It appears as though Chris Paul is quite content with having only two gold medals to his name. It was announced today that he has withdrawn from consideration for this summer's Olympics in Brazil. On the surface, this news is surprising given the high level of play that he has sustained this season, but he explained himself in an interview with Sports Illustrated's Lee Jenkins:
"I feel my body telling myself that I could use the time... Just a few days ago, Little Chris asked me, 'Daddy, will you play in the Olympics again?' Part of me wanted to say yes because he's never been a part of it, but I told him, 'I want to spend more time with you.'"
Few athletes have soaked up the Olympic experience like Paul has in games past; in 2012, he could often be found in the cheering sections of Michael Phelps or Kerri Walsh and Misty May-Treanor when not on the court. It's clear that he'll miss the experience, especially the prospect of sharing it with his son, but his reasons are understandable and admirable.
Though his minutes aren't up this year, he's shouldered an increased load with Blake Griffin out and keeping the Clippers afloat has undoubtedly taken a lot out of him. After all, it is his 11th season, and at 30 years old, he's no spring chicken. We'll all miss seeing him suit up for Team USA, but it's absolutely his prerogative to put his health, let alone his family, first.

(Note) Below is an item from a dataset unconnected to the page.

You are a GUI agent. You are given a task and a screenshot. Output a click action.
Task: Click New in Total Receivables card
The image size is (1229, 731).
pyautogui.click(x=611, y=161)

His veteran leadership will be difficult to replace, but he leaves Team USA in a position to introduce some fresh point guard talent into the mix. Steph Curry and Russell Westbrook have to be locks for the team, but there is likely space for one, if not two more to be added to the squad by Jerry Colangelo and Coach K. Damian Lillard, John Wall, Kyle Lowry, and Kyrie Irving have all emerged as Team USA-worthy players and it'll be interesting to see who ends up emerging as CP's rightful heir.
While Paul's successor may be in question, this is not: Team USA will enter this summer as massive favorites and they will be a ton of fun to watch chase gold for the third consecutive Olympic Games.